La culture constructive d’un lieu est par essence vernaculaire si elle est partagée par l’ensemble des habitants. Se perfectionnant dans le temps, elle devient un modèle et invente une tradition liée au patrimoine bâti. Dans le contexte actuel de la perte des savoir-faire artisanaux, l’enjeu est de réussir à fédérer à nouveau des communautés autour d’une méthode collaborative portant l’ambition d’une amélioration constante au fil du temps. Dans la lignée d’Ivan Illich, je crois qu’il faut porter une attention toute particulière aux capacités habitantes et vernaculaires, autant qu’à la manière dont les milieux habités peuvent s’avérer être des vecteurs de transmission et de développement de ces capacités.
À ce titre, la maison d’Anne et Simon est exemplaire en tant que réinterprétation d’une maison paysanne passée. Issue de la tradition constructive locale, la bauge utilisée pour la partie structurelle assure la stabilité de l’édifice. La paille, considérée comme déchet dans l’agriculture contemporaine, sert de remplissage des murs, apportant une excellente isolation. Le confort thermique obtenu relève d’une modernité affirmée, bien loin du modèle paysan traditionnel où les températures intérieures des habitats étaient très inférieures à celles d’aujourd’hui. Cette maison démontre avec pertinence que de nouveaux standards de construction contemporaine sont possibles à partir de modèles hérités du passé.
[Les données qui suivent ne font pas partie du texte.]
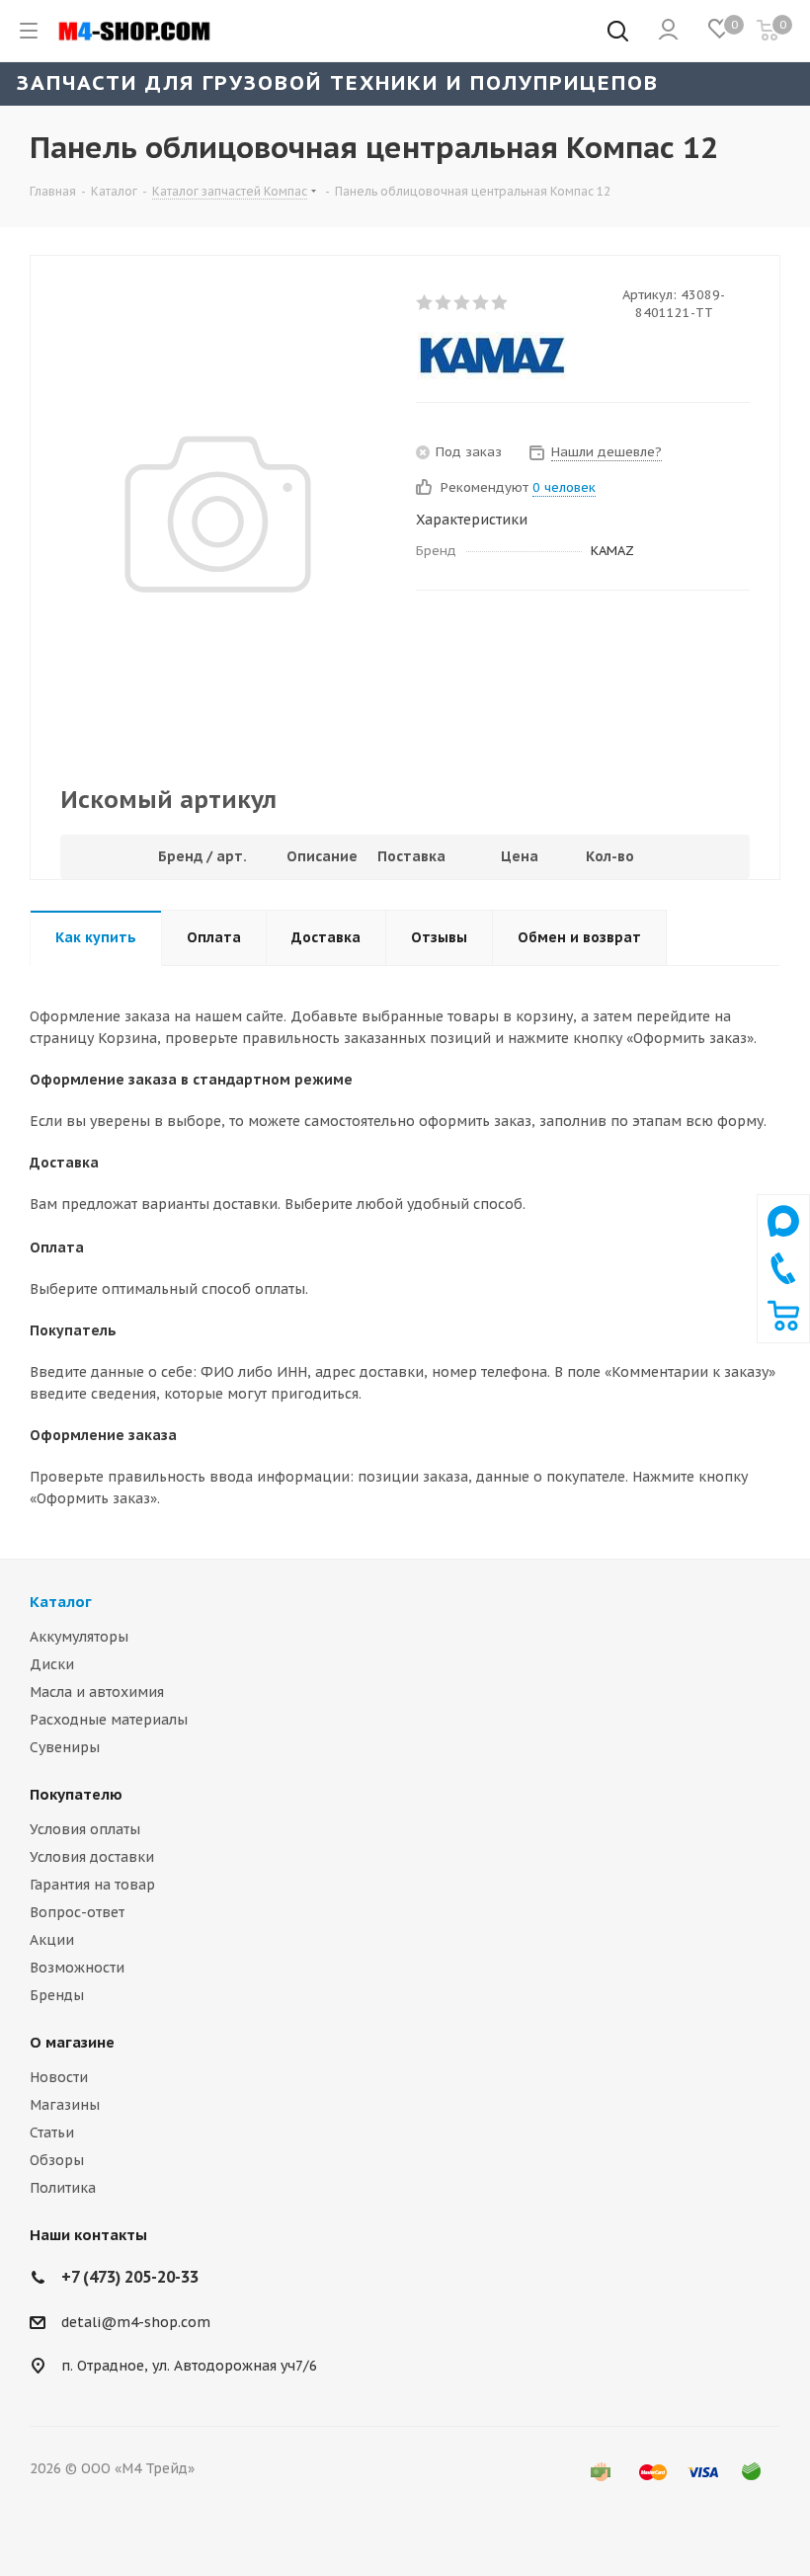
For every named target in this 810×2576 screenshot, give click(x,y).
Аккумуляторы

Comment le courant biorégionaliste répond-il à cette problématique ?

Le biorégionalisme propose de connecter systématiquement nos interrogations culturelles avec des situations naturelles et géographiques précises. Il interroge : en quoi chacun de nous participe-t-il, d’ores et déjà, à la vitalité (ou à la destruction…) d’un bassin-versant particulier de cette Terre ? 
En raccrochant les modes de vie à des écorégions naturelles, la pensée biorégionaliste vise à développer une écologie sociale populaire mieux consciente de ses impacts sur la vie terrestre sous toutes ses formes. C’est une éthique philosophique proche de l’écologie profonde autant qu’une proposition politique qu’on pourrait assimiler à l’écoanarchisme, fondée sur la décentralisation, la capacitation populaire, la démocratie participative et l’autonomie des territoires. 
Quid de l’architecture ? Les exemples ici évoqués fournissent d’intéressants exemples de ce que pourrait être l’architecture biorégionale qu’il nous reste encore à inventer pour notre début de XXIe siècle en souffrance. 

L'expert

Mathias Rollot

Mathias Rollot est architecte, docteur en architecture, auteur et traducteur. Maître de conférences et chercheur au LHAC de l’ENSA Nancy, il travaille sur les relations entre architecture, critique sociale et philosophie environnementale. Il est notamment l’auteur de L’Obsolescence (Métispresses), Critique de l’habitabilité (Libre & Solidaire) et Les territoires du vivant, un manifeste biorégionaliste (François Bourin).